In the entries below, locate the line with "Given: Select the Conclusion section heading", then give again that line and all lines after it, exactly, with pictures omitted.

DATA TO USE
- - - - -
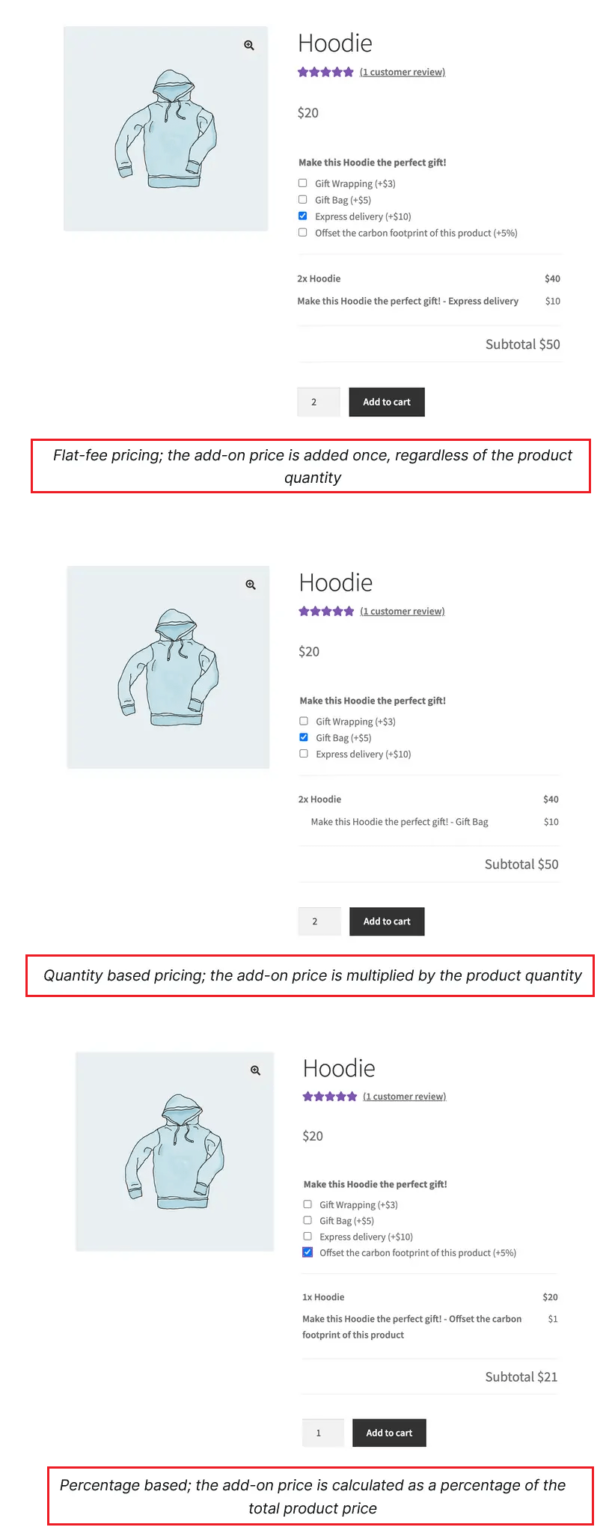Uncheck Express delivery in first product
The image size is (612, 1536).
303,216
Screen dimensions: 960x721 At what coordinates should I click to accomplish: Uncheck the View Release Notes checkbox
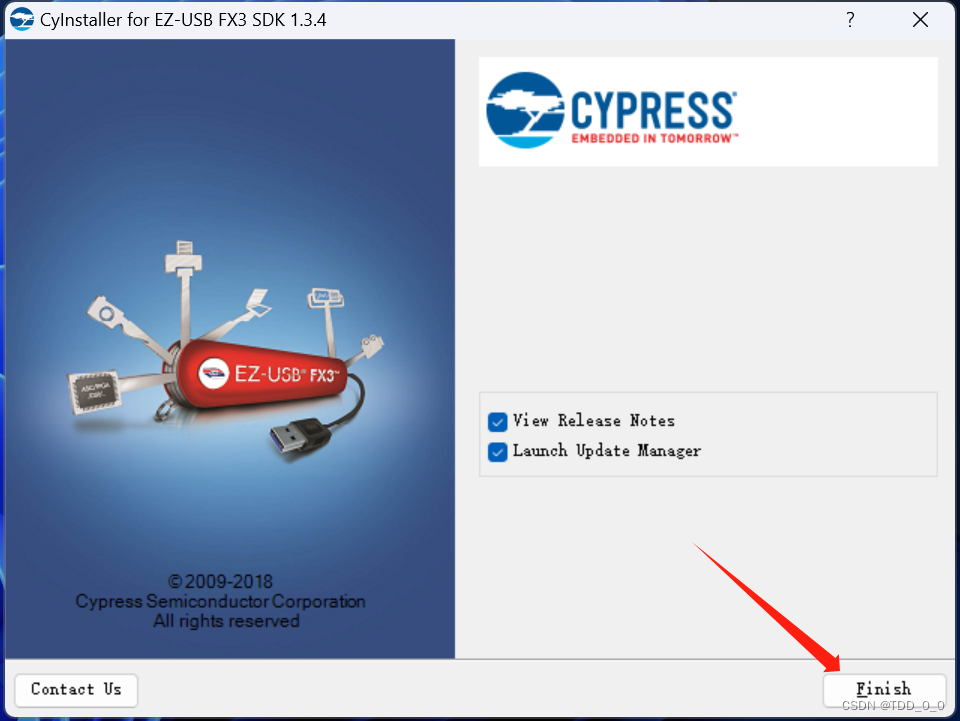[x=497, y=422]
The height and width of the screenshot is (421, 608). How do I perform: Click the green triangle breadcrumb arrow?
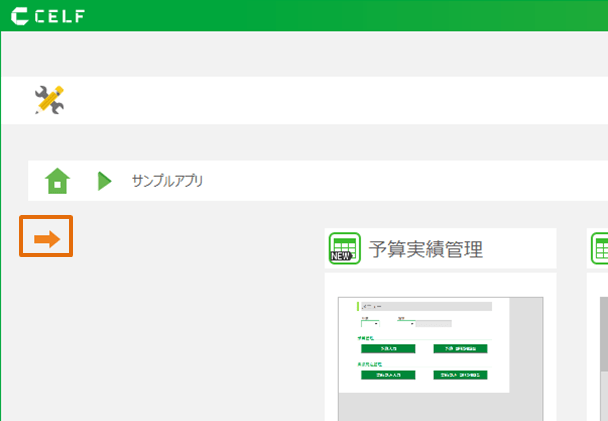tap(104, 181)
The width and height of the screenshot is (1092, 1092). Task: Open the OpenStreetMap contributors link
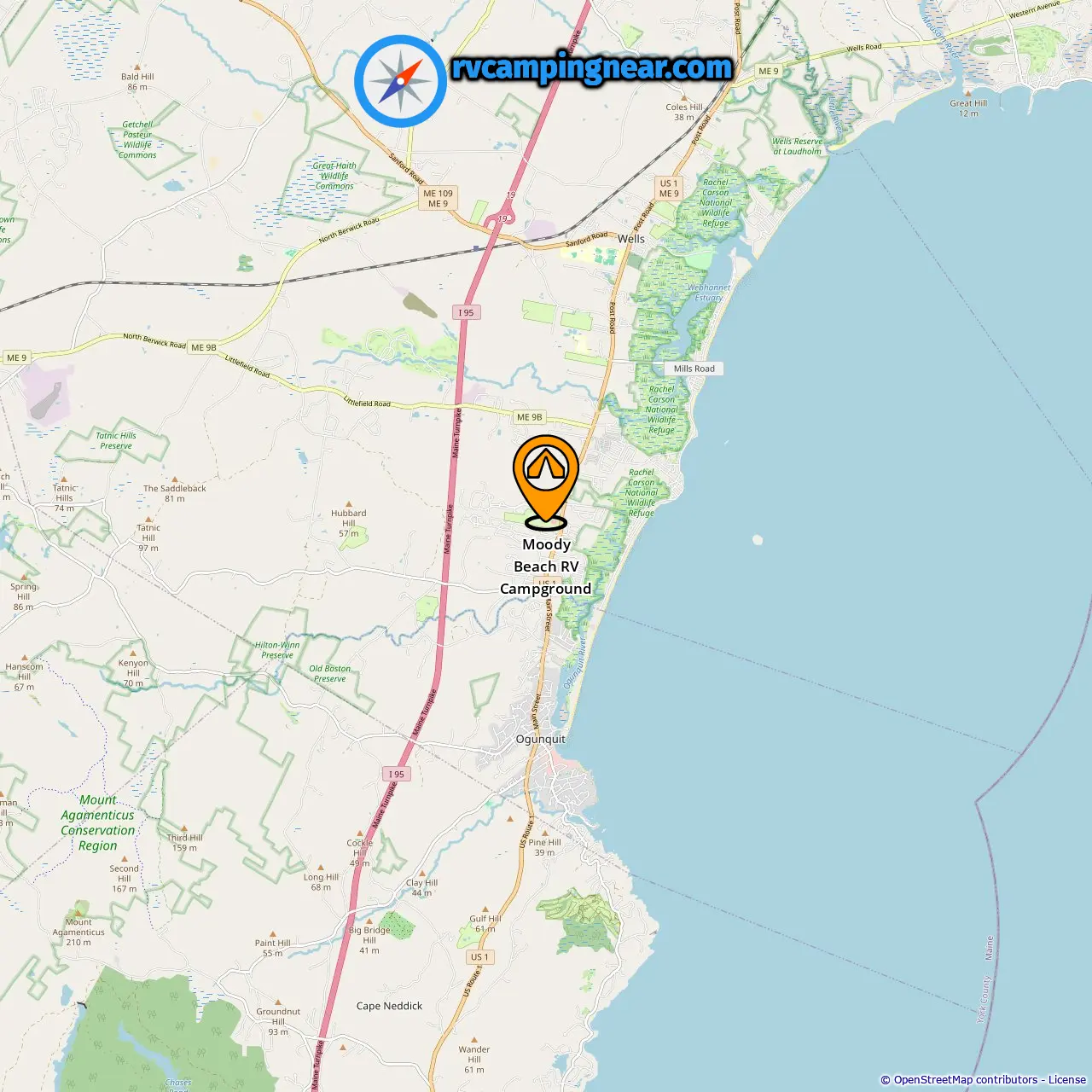pyautogui.click(x=966, y=1080)
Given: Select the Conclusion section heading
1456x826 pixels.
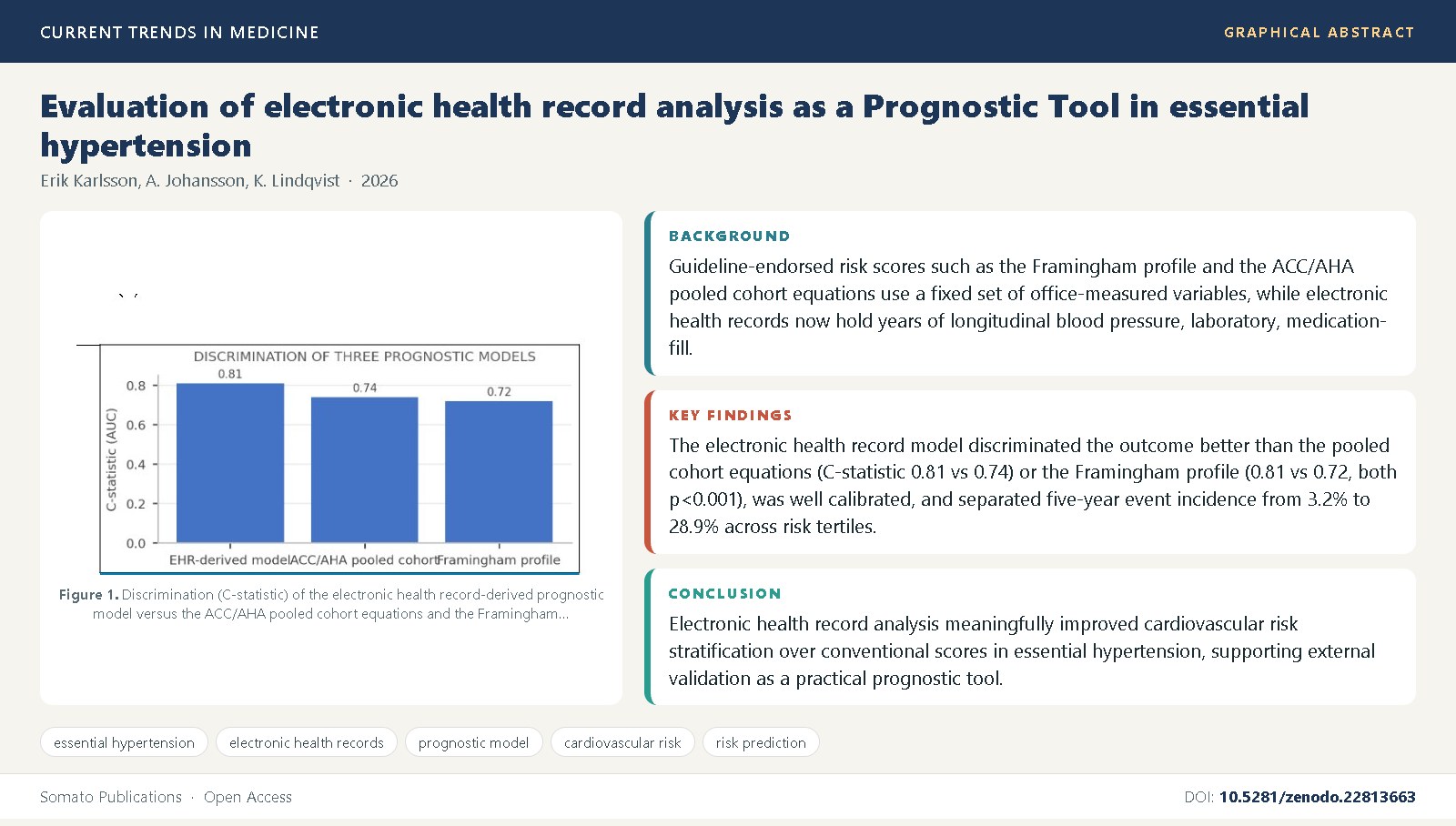Looking at the screenshot, I should [725, 593].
- - - - -
EXERCISE RESPONSE
Given: Select the Conclusion section heading
1456x826 pixels.
Looking at the screenshot, I should [725, 593].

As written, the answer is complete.